The problem: Repeat exactly the lines of the material below that run from the "Screen dimensions: 1562x700" line to the "the dark purple" line, including both, and do not carry over any pictures.

Data for this exercise:
----

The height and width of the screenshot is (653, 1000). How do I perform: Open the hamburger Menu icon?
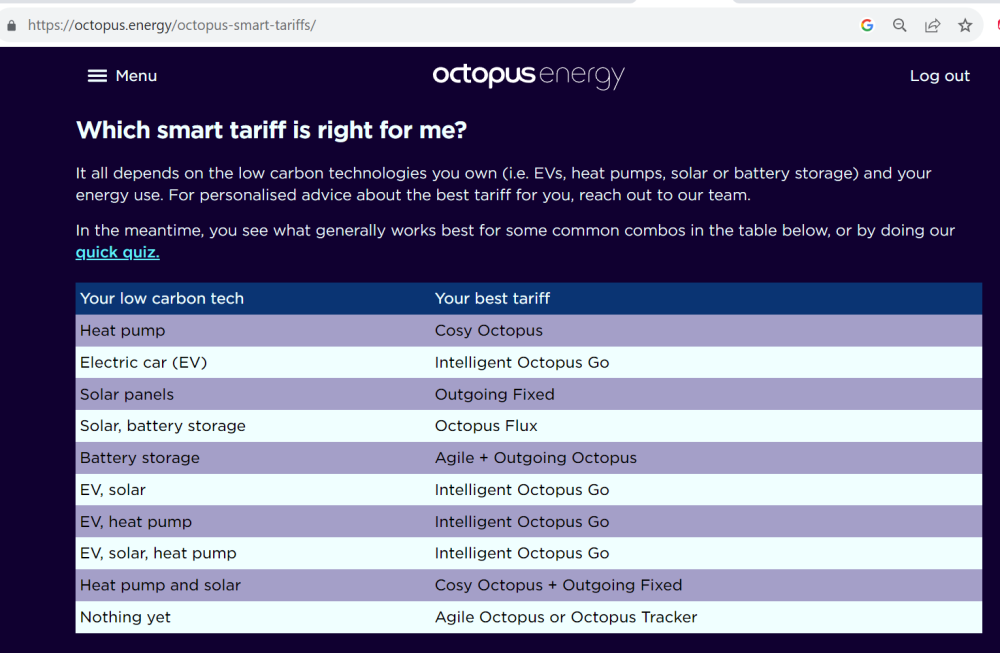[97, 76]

----

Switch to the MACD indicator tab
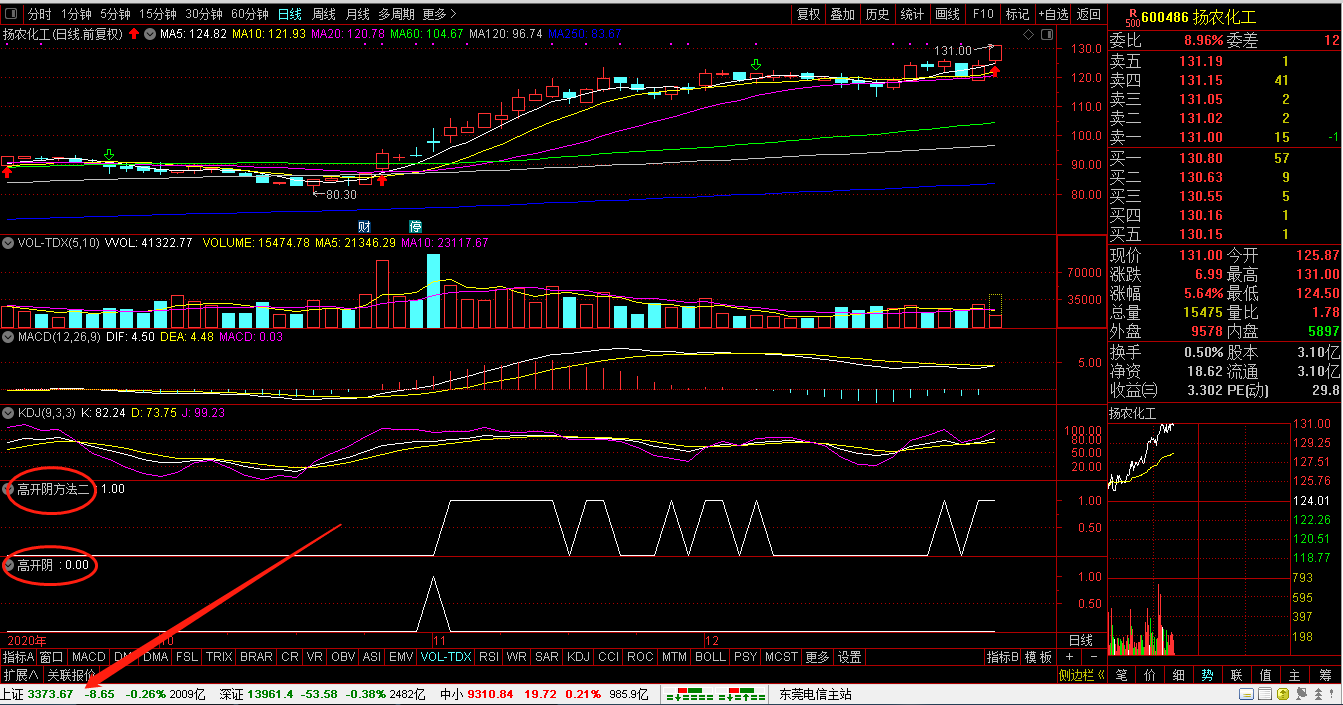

----

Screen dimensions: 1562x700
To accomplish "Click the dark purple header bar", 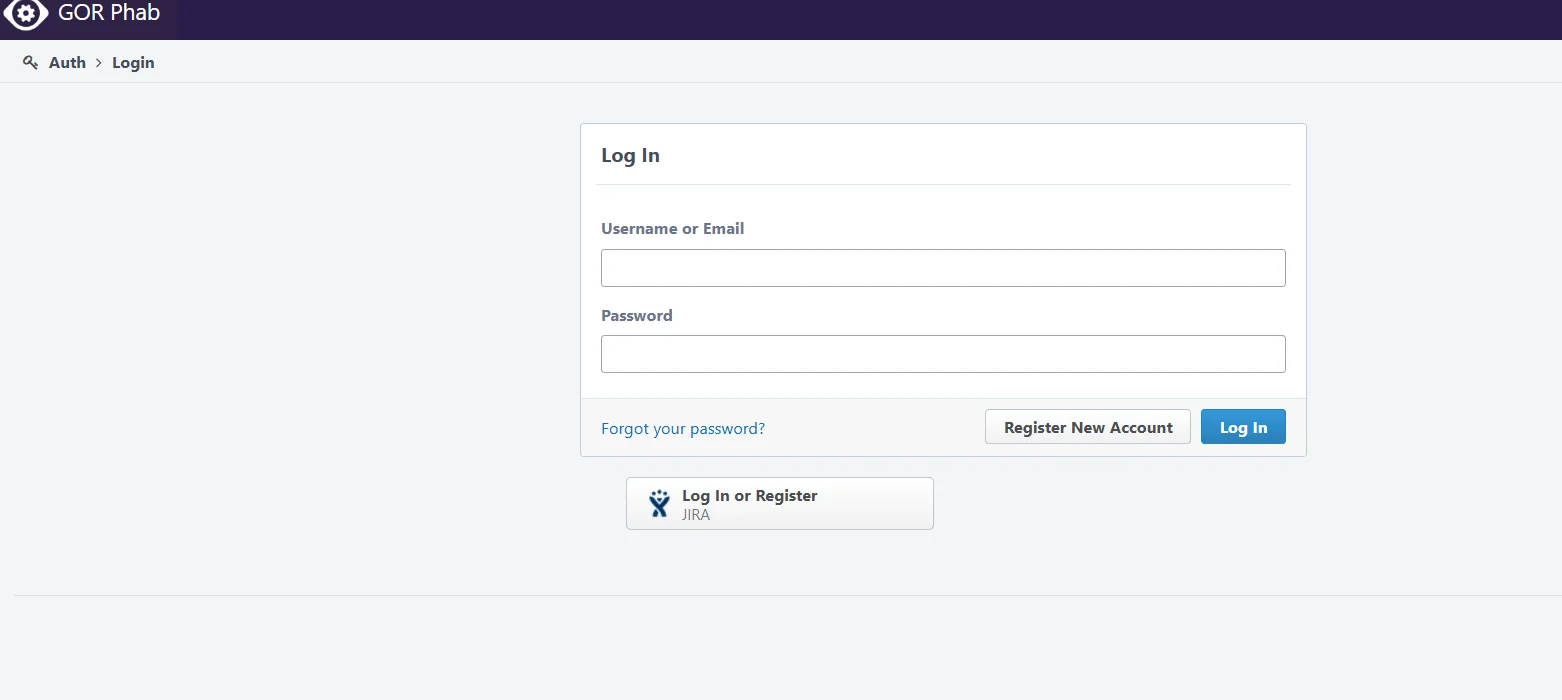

----

Answer space:
Screen dimensions: 1562x700
To accomplish "Click the dark purple header bar", 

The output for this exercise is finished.